On the other hand, some hospitals are adopting smartphones as part of their standard-issue kit.  One software company, Voalte, sells a system that centralizes all voice, alarm, and text communications ontoiPhones.  Voalte currently has installations in several states including California, Florida, Hawaii, and New Hampshire.

I do hope that, eventually, common sense and appropriate use policies will prevail.  Smartphones have enormous potential both as communications devices and for giving access to reference and training materials.

But, whether or not you have been thinking about using a smartphone for work, you may have been considering getting one for yourself or, this holiday season, as a gift for a loved one.  In the past, my big knock on smartphones as gifts was the ongoing cost of the data plans which, depending on the cell phone provider, were usually $30-$40 or so a month extra on top of whatever other plan costs you had with a feature phone.

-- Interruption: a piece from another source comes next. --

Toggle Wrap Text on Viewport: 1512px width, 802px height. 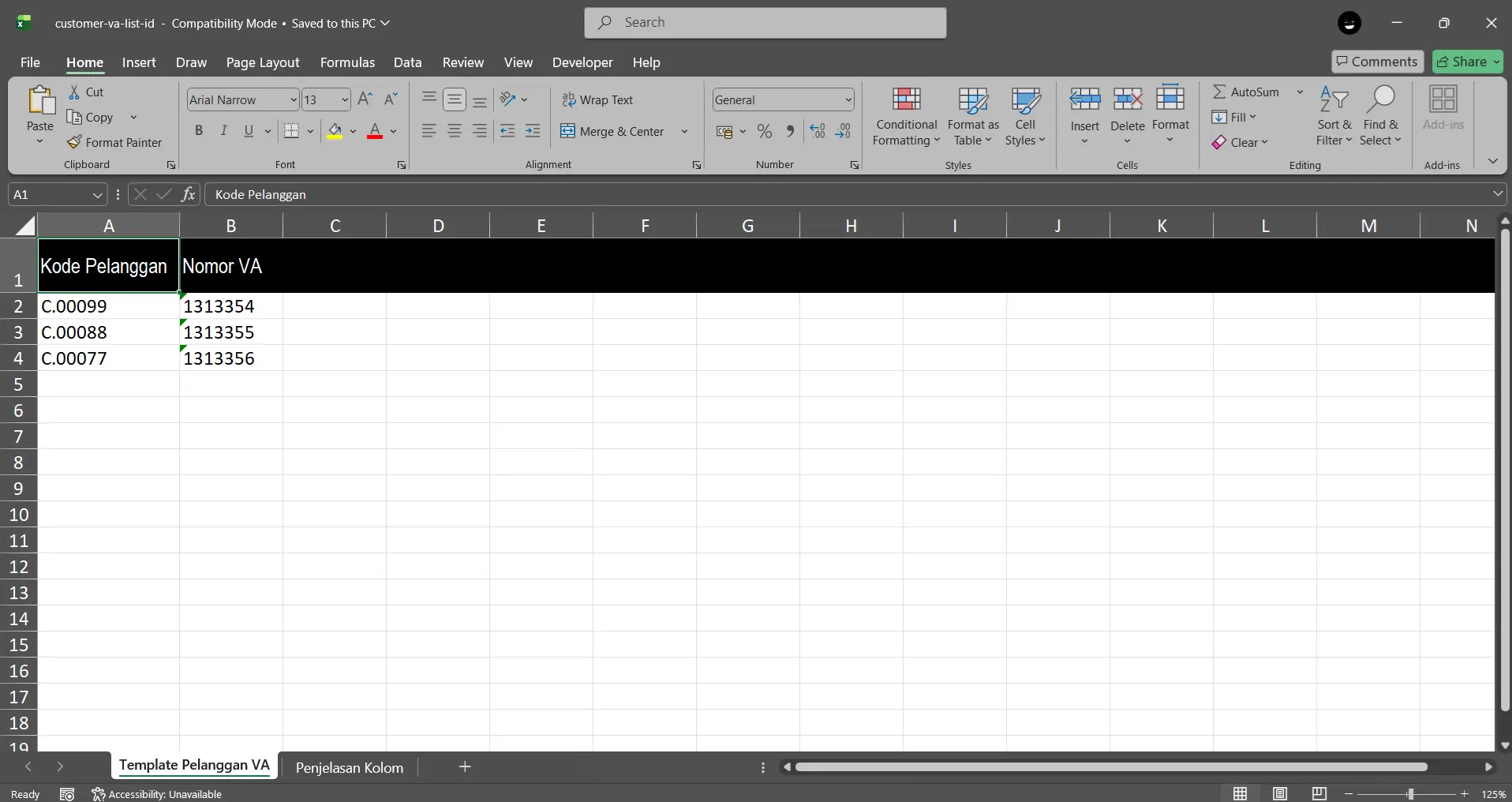pyautogui.click(x=597, y=99)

But recently, and fairly quietly, both AT&T and Verizon have instituted tiered pricing for data plans.  This means that entry-level smartphone users can now pay as little as $15 a month extra and only pay more as your usage moves up.  You’ll have to check the carrier’s website for what your actual costs would be if you got a phone today.  Costs seem to vary by geography and, almost, by day of the month — the prices for the phones themselves and for the service plans are, at best, ‘highly dynamic’.

For what it is worth, both AT&T and Verizon provide online calculators to help you decide how big a data plan you need to buy to start with.  Check out AT&T’s here and Verizon’s here.

So, if data plan pricing has been an issue for you in the past, it may be time to look at smartphones again now.  On the other hand, if you are a Verizon customer and really want an iPhone instead of a Blackberry or Android phone, you may want to hold off just a bit longer.  The rumors of Verizon offering an iPhone sometime early in the new year are strong and growing; reality may not be far behind.

In the meantime, please let me know.  If you have a basic or feature phone, do you plan on moving up to a smartphone any time soon?  If you have a smartphone, do you use it at work?  And how is your hospital or clinic handling the appropriate usage issues?